Bird Cat Dog by Lee Nordling


Title: Bird Cat Dog
Author: Lee Nordling
Publisher: Lerner
Rating: WORTHY!

Illustrated by Meritxell Bosch


DISCLOSURE: Unlike the majority of reviews in this blog, I've neither bought this book nor borrowed it from the library. This is a "galley" copy ebook, supplied by Net Galley. I'm not receiving (nor will I expect to receive or accept) remuneration for this review.

This is part of the Three Story series, and it delighted me with the play on words and the organization as a three-tiered story, each of which is told in parallel. The story is related both vertically, and horizontally and simultaneously, so you can either read the entire story of one character by reading each page, but only across the top, middle, or bottom, or you can read it down each page in the more conventional fashion and follow all three stories as they unfold. Since each tale is so intimately connected with the other two, I chose to follow the story conventionally.

I think kids will love this. I know I would have been fascinated by it at that age. Okay, I admit, I still am enamored of the way it's told. The artwork is excellent - simple enough to make the right point, yet artfully drawn and colored nonetheless, and it's full of motion and action. In some ways it reminds me of the old film strips I was very much engaged by as a young kid.

The bird gets the strip across the top of the page, the cat gets the middle, and the dog the bottom, which I guess makes it the underdog.... I don't know if this was organized alphabetically, or by relative agility or what, but that's how it is! The bird is in the catbird seat as the main protagonist, getting loose and letting loose, and out the window it flies into the yard, then to the nearby woods, stirring things up and antagonizing the cat which in turn brings in the dog. Each of these three has not only to contend with each other, but with other animals in the neighborhood, such as another cat, another dog, a predatory bird and a squirrel.

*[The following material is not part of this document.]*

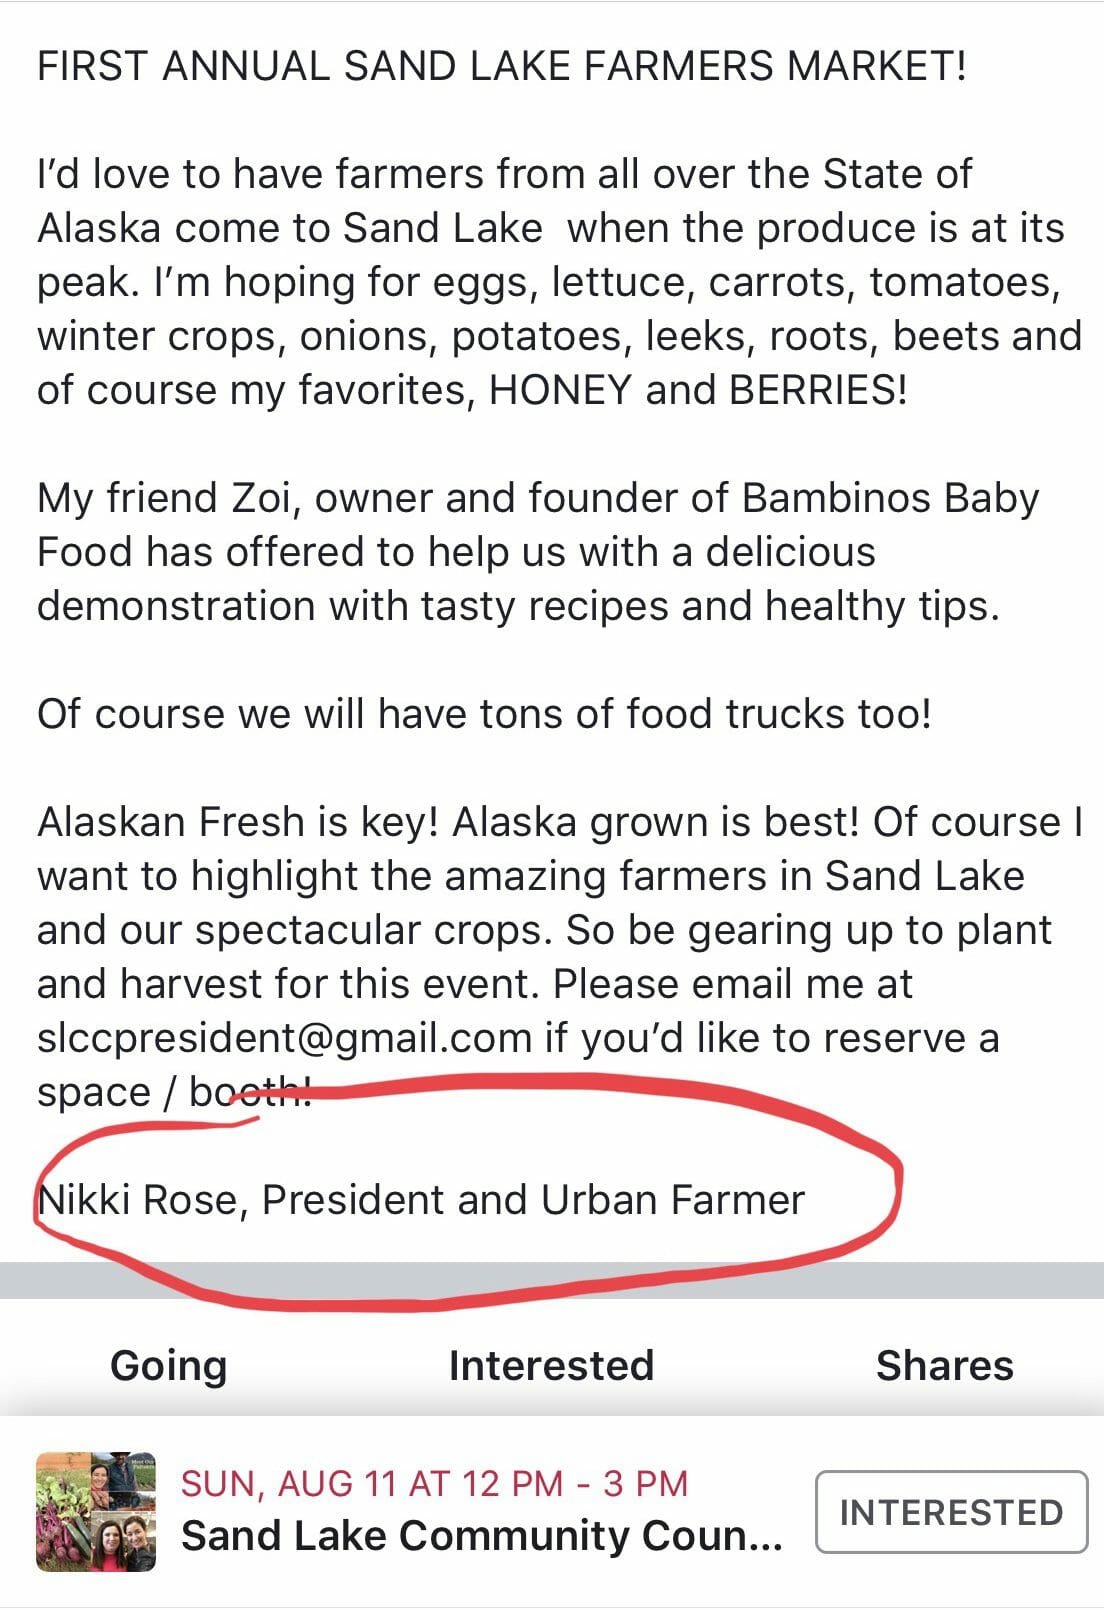Click the Alaskan Fresh is key sentence

(238, 822)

Having said that, there's no 'Tom and Jerry' violence here, just playing and chasing, the way kids themselves love to do. The whole thing quickly dissolves into a rather slapstick chase in and out of everywhere, reminiscent of the old silent movie chases, and of the Marx Brothers. And just like with Harpo Marx, there isn't a word spoken (well animals don't speak, y'know?!). It's all done in images and I loved it. Your kids will too.

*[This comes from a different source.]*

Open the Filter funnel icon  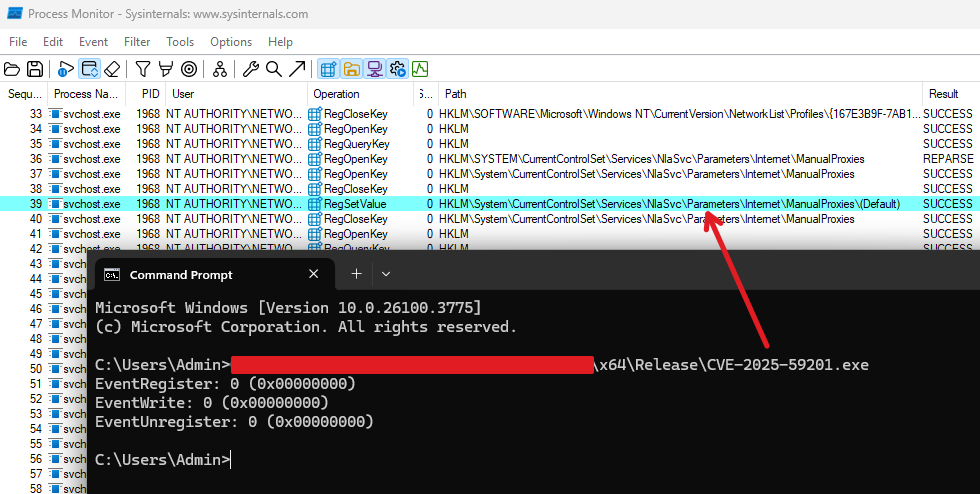click(x=143, y=69)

Here's an afterthought. One thing which this novel puts out there as a concept is that everyone is the hero of their own story, and for children I think this is a good and self-empowering concept, but as an older skeptic and even a cynic, I have to say that this reminds me rather of Joss Whedon's Dr. Horrible's Sing-Along Blog wherein Captain Hammer sings "Everyone's a hero in their own way". As an adult I’d buy this better if it maintained that everyone was the hero, or the anti-hero, or the villain of their own story, or more generically: if everyone was merely the subject of their own story! Just a thought!